The Huntress: Sky Page 10
But behind us, the other draggles begin to unfurl their wings with a slick and a click. They start squabbling and shrieking, and I cover my ears, sickened by the rolling stink of the place and the blood-hungry beast-chatter.
‘Over there!’ yells Pangolin.
Pika stumbles towards us, a trickle of blood weaving past his ear. ‘Go! I can’t hold them off !’
I grab his sleeve. ‘Come with us!’
But he turns away from me, bringing up his sword to block Pangolin. ‘Go!’
I heave Sparrow onto the draggle’s back and Crow and me leap on behind him. Lunda grabs my ankle but I kick her away.
Flyflyfly draggle-beast! I scream. Hunt! And then the wind’s burning my cheeks as the draggle swoops from the mouth of the cave. The cold is like an ice-axe in my chest. I pull my raindrop cowl up and over my face.
The draggle wheels away from the cave underneath Hackles. Far below, the black streak of the Iron Valley waits to catch our bones. I can sniff another storm brewing.

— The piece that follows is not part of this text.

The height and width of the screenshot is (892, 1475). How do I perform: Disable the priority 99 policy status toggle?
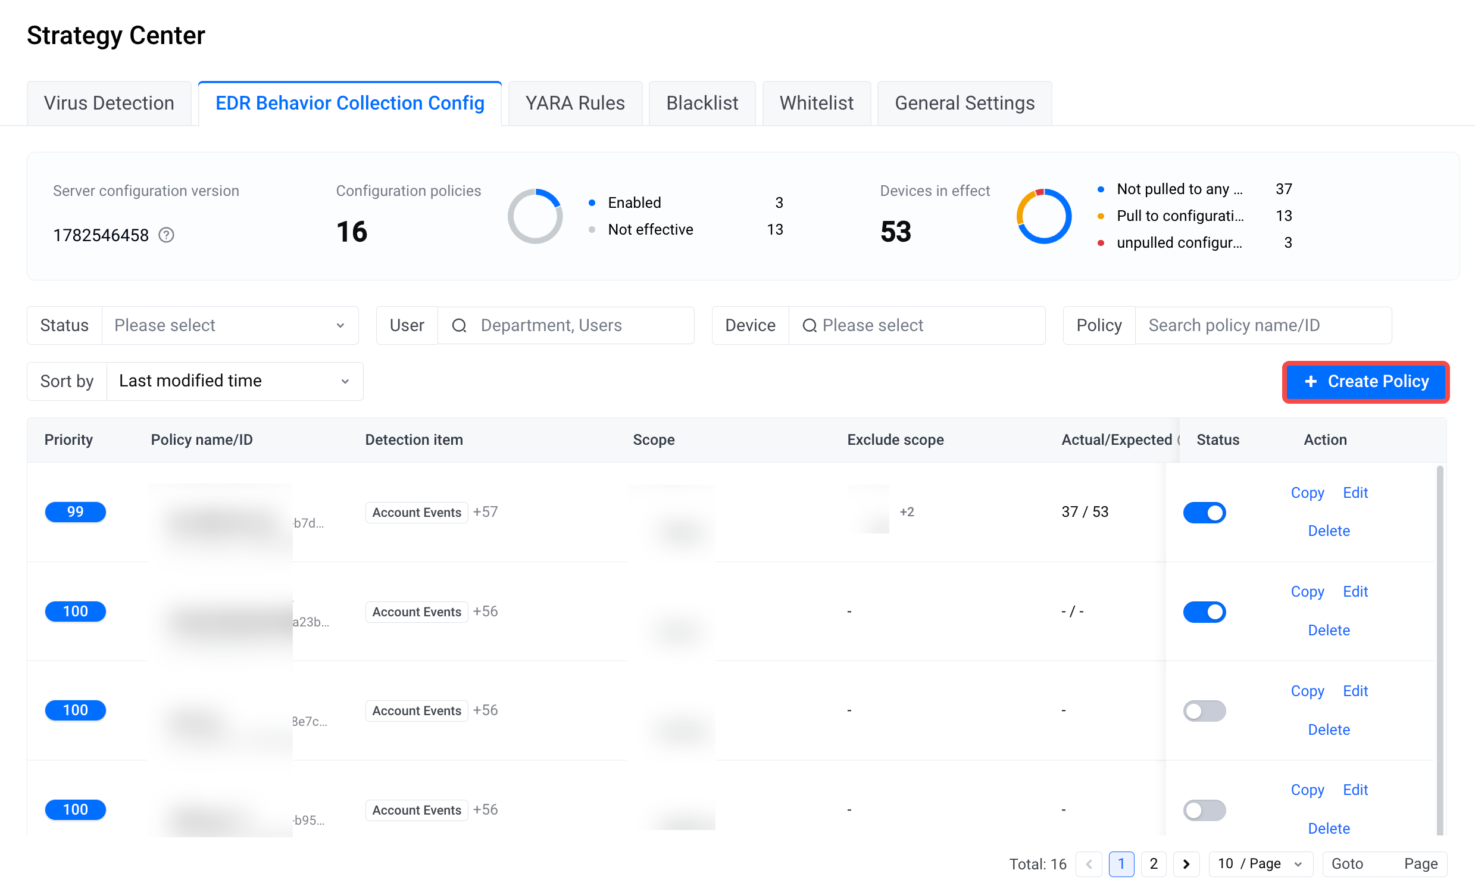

Foodwherefindyellinsectspritehunthunthunt! shouts the draggle.
The mountains gather close, each one jagged, dark, cracked; a cluster of cut-throat peaks, touched by last light. They are a grey slap. A drumbeat shock to my marrow. Suddenly I know why Kestrel couldn’t leave their grip. Heart-fright for her and Pika storms my bones and I curse that wretched Protector and her Spearwarriors.
Above us, terrodyls circle, and fright shoots through me. They’ve flown away from the cave. What if Stag’s still controlling them?
My sky-sickness writhes in my gut like an eel. Thaw-Wielder! I bellow to the sky. Where are you?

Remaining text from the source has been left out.